Eine Benedektinerabtei wurde 975 von Thankmarsfelde nach Nienburg an die damalige Grenze zum slawischen Siedlungsgebiet verlegt. Im Jahre 1004 wurde die Klosterkirche in Anwesenheit des Kaisers Heinrich II. geweiht.
Mit dem Ausbau der Abtei entwickelte sich das städtische Leben und so erhielt Nienburg bereits 1035 das Markt- und Münzrecht.

1166 verliert das Kloster seine reichsunmittelbare Stellung und 1563 gehen Kloster und Stadt in das Eigentum des askanischen Fürstenhauses über.


Heute zählen besonders die Konzerte in der Klosterkirche St. Marien und St. Cyprian zu den kulturellen Höhepunkten im Jahr.

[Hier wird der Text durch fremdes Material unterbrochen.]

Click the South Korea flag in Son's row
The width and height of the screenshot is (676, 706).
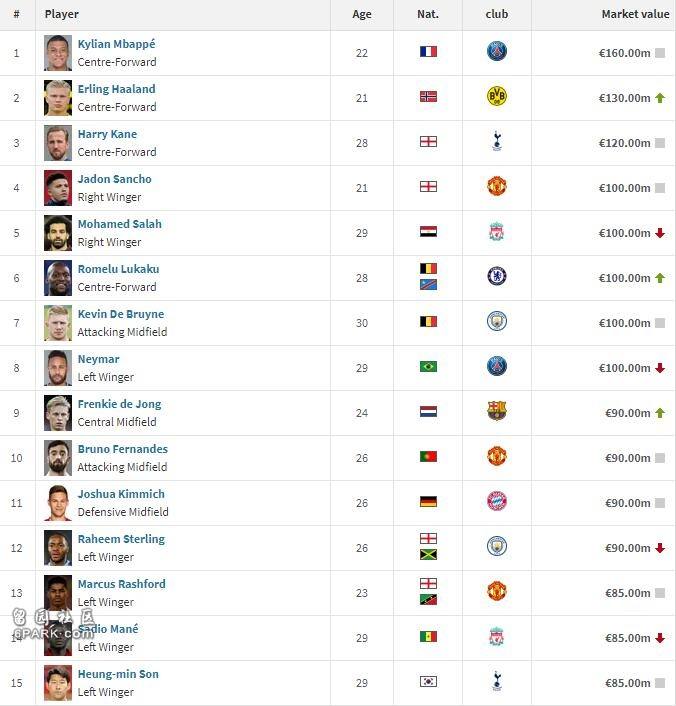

Sehenswert und gut erhalten, lädt die Nienburger Klosterkirche St. Marien und St. Cyprian den interessierten Besucher zur Besichtigung und zur Besinnung ein.


Zu den wertvollsten Ausstattungsgegenständen gehören die Gedenkgrabplatte der Gründer der Klosterkirche Markgraf Thietmar von Meißen und dessen Sohn Gero, eine einzigartige gotische Monatssäule, ein Originalgemälde von Lucas Cranach dem Jüngeren und die Reste eines ornamentreichen romanischen Schmuckfußbodens, die 1926 entdeckt wurden.

Die Klosterkirche wurde als 59. Denkmal
auf der Südroute der Straße der Romanik
aufgenommen.



Wehrhafte Burgen, Dome, Klöster und Kirchen aus der Mitte des 13. JH. begegnen dem Besucher auf der Straße der Romanik. Knotenpunkt der Süd- und Nordroute ist Magdeburg mit dem Kloster "Unserer Lieben Frauen", einer der hervorragensten romanischen Anlagen auf deutschem Boden.